**Items from a dataset:**

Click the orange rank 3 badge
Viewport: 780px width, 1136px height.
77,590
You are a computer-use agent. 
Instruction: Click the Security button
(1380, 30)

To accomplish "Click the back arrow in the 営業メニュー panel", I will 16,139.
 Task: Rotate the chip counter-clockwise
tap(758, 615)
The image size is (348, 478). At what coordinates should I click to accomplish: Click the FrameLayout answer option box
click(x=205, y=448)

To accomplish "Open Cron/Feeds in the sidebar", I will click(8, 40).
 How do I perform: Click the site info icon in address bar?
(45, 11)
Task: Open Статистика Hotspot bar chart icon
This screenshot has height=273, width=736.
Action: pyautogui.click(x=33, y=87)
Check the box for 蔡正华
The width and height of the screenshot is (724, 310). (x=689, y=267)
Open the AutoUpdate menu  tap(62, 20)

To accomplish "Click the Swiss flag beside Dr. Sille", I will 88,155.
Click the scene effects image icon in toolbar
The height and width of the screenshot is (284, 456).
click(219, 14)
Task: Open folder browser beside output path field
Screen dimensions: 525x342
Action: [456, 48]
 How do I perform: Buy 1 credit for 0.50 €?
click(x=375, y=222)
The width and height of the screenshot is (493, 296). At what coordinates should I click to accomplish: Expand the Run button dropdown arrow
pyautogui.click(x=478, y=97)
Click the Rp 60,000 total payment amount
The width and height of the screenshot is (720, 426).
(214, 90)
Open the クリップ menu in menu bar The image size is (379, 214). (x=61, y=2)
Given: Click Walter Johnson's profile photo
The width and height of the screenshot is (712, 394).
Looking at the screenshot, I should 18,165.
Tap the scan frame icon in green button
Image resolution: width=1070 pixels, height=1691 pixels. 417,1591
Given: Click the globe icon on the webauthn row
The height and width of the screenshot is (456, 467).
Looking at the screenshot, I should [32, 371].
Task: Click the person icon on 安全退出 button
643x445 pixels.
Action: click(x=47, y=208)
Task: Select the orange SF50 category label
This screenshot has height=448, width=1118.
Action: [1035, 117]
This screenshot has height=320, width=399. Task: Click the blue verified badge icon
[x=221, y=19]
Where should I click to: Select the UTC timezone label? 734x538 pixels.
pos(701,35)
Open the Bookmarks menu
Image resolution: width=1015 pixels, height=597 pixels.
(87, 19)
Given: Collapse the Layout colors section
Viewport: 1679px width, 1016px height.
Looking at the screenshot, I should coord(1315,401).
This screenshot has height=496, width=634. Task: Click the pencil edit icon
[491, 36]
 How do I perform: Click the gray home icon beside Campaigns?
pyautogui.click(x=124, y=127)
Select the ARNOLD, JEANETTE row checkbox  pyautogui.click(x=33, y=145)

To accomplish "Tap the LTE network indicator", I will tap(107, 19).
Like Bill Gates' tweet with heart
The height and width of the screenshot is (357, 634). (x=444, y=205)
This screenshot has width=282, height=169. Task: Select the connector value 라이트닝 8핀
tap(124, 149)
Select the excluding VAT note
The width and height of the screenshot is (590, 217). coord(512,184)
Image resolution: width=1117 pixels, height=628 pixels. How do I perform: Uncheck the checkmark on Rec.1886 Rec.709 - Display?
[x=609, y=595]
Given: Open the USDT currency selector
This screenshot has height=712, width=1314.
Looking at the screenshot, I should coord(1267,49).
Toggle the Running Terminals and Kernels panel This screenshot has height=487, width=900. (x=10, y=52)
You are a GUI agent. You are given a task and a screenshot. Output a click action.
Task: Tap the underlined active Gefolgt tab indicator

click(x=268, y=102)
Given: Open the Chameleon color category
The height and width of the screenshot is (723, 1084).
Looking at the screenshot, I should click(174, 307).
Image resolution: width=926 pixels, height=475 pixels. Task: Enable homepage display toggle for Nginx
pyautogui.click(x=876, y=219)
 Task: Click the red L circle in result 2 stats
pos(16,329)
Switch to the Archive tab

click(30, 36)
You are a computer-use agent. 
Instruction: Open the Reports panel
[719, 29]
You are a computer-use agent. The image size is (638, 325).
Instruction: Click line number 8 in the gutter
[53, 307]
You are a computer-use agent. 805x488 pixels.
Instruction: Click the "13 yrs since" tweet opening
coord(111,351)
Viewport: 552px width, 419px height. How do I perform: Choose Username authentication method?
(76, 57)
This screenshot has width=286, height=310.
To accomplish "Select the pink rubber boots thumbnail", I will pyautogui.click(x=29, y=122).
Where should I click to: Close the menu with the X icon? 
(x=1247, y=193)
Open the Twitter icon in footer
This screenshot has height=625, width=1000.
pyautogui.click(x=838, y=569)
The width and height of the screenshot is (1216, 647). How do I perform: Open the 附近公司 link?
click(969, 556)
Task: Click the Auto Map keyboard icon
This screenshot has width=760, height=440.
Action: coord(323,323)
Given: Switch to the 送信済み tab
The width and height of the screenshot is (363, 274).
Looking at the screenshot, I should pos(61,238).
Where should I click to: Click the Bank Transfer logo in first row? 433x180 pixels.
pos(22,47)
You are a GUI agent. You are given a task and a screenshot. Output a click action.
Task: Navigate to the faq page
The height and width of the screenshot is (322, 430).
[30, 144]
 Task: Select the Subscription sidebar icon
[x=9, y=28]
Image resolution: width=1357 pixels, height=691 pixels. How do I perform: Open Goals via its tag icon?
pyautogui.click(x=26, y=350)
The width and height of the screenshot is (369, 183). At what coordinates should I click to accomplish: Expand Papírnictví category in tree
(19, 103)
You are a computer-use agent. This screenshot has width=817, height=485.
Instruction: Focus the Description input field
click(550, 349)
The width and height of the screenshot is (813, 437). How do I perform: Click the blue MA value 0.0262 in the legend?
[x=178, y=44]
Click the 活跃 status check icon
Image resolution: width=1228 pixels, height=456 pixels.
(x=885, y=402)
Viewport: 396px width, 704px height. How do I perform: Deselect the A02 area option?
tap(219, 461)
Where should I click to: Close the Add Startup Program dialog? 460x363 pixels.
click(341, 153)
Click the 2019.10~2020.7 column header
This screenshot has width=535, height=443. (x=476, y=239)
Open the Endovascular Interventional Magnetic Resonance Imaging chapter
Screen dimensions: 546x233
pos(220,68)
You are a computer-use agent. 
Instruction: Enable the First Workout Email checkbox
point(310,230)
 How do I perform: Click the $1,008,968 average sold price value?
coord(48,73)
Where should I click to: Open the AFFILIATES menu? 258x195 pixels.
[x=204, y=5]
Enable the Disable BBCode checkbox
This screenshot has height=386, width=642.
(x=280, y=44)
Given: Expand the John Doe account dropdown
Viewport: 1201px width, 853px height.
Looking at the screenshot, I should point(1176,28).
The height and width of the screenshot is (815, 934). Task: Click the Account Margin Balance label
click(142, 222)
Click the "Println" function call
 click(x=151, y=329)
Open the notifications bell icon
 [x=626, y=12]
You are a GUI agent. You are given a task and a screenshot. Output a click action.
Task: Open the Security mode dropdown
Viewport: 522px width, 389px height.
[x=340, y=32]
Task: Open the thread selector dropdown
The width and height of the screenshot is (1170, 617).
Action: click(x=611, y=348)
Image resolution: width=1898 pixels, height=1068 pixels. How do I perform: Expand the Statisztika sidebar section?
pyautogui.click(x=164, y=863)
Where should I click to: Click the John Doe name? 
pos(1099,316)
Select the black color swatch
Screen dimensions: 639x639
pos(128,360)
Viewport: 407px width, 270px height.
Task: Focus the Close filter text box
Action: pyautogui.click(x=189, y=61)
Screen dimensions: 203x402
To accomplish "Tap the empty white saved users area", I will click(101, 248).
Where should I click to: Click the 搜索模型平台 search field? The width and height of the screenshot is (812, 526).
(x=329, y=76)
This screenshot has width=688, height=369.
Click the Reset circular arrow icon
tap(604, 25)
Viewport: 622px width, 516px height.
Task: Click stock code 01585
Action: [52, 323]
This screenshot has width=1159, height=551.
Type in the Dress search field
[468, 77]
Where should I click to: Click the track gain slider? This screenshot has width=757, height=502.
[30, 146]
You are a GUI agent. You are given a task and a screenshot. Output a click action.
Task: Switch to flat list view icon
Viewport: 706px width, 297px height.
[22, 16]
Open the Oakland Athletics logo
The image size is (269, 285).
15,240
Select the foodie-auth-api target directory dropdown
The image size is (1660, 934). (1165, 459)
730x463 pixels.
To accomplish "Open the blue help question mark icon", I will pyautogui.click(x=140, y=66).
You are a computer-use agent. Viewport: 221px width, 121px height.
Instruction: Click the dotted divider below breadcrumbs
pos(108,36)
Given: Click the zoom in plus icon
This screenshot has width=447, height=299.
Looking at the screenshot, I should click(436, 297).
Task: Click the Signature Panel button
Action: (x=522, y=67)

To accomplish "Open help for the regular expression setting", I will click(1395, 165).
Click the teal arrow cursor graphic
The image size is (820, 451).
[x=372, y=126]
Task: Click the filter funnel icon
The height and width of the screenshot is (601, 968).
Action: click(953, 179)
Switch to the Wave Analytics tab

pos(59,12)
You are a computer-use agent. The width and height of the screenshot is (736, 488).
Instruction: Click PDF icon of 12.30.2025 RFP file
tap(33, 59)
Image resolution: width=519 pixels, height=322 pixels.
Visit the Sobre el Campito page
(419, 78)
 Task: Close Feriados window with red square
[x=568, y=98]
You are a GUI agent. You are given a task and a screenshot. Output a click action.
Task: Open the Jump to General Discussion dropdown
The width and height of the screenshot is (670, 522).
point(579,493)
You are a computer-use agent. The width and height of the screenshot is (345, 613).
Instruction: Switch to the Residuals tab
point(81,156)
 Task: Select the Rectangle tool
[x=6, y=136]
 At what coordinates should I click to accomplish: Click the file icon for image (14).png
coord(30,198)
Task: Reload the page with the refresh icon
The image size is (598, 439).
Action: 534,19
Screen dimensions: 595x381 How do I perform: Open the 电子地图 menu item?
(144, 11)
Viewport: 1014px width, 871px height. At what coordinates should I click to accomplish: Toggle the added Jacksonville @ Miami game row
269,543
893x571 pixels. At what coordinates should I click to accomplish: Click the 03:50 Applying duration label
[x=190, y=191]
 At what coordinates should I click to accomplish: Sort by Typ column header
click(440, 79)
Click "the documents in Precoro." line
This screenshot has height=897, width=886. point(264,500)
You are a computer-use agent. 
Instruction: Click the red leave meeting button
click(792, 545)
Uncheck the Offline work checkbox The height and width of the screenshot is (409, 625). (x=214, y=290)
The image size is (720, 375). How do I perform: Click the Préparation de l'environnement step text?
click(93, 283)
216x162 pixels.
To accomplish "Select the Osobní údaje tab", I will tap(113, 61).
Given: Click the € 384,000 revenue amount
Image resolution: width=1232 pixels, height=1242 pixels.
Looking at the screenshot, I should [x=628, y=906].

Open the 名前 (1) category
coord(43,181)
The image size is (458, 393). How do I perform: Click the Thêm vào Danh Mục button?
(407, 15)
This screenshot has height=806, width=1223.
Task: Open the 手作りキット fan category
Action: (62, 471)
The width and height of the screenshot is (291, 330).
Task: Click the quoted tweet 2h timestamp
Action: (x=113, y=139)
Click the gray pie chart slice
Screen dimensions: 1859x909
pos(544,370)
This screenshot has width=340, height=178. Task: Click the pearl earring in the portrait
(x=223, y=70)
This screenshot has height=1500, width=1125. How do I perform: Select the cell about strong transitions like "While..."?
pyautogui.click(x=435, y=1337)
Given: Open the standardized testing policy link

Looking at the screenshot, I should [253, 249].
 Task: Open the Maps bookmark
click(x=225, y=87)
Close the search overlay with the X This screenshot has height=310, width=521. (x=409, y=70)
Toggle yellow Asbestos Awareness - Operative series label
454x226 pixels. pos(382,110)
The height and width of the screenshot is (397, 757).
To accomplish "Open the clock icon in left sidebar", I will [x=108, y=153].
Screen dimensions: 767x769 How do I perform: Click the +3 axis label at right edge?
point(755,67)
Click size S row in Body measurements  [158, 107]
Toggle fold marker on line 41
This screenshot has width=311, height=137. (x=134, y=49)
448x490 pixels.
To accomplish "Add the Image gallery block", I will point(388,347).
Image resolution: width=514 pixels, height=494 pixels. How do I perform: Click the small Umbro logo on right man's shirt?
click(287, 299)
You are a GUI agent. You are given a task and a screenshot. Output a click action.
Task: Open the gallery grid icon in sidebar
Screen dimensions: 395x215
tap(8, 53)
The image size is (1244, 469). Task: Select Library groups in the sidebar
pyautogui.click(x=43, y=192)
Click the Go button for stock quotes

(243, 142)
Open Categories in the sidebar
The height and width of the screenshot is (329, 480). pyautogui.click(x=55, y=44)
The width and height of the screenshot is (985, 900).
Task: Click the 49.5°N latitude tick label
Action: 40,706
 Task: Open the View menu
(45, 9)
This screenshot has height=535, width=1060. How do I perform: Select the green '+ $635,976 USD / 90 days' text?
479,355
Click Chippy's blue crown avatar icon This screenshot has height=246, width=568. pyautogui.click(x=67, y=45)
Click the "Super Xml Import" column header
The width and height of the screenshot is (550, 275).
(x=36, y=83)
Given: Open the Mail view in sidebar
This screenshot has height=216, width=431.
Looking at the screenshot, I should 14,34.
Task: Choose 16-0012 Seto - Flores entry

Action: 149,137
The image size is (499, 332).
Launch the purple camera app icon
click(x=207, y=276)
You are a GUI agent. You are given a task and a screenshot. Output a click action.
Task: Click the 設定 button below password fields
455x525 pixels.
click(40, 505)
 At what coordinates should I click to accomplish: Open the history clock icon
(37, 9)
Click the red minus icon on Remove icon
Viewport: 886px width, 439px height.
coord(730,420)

**About this exercise:** What you give back must be the stretch above, starting at the line with "Instruction: Enable the" and ending at the line with "Task: Open the thread selector dropdown", copied exactly.

**Answer to the problem:**
Instruction: Enable the First Workout Email checkbox
point(310,230)
 How do I perform: Click the $1,008,968 average sold price value?
coord(48,73)
Where should I click to: Open the AFFILIATES menu? 258x195 pixels.
[x=204, y=5]
Enable the Disable BBCode checkbox
This screenshot has height=386, width=642.
(x=280, y=44)
Given: Expand the John Doe account dropdown
Viewport: 1201px width, 853px height.
Looking at the screenshot, I should point(1176,28).
The height and width of the screenshot is (815, 934). Task: Click the Account Margin Balance label
click(142, 222)
Click the "Println" function call
 click(x=151, y=329)
Open the notifications bell icon
 [x=626, y=12]
You are a GUI agent. You are given a task and a screenshot. Output a click action.
Task: Open the Security mode dropdown
Viewport: 522px width, 389px height.
[x=340, y=32]
Task: Open the thread selector dropdown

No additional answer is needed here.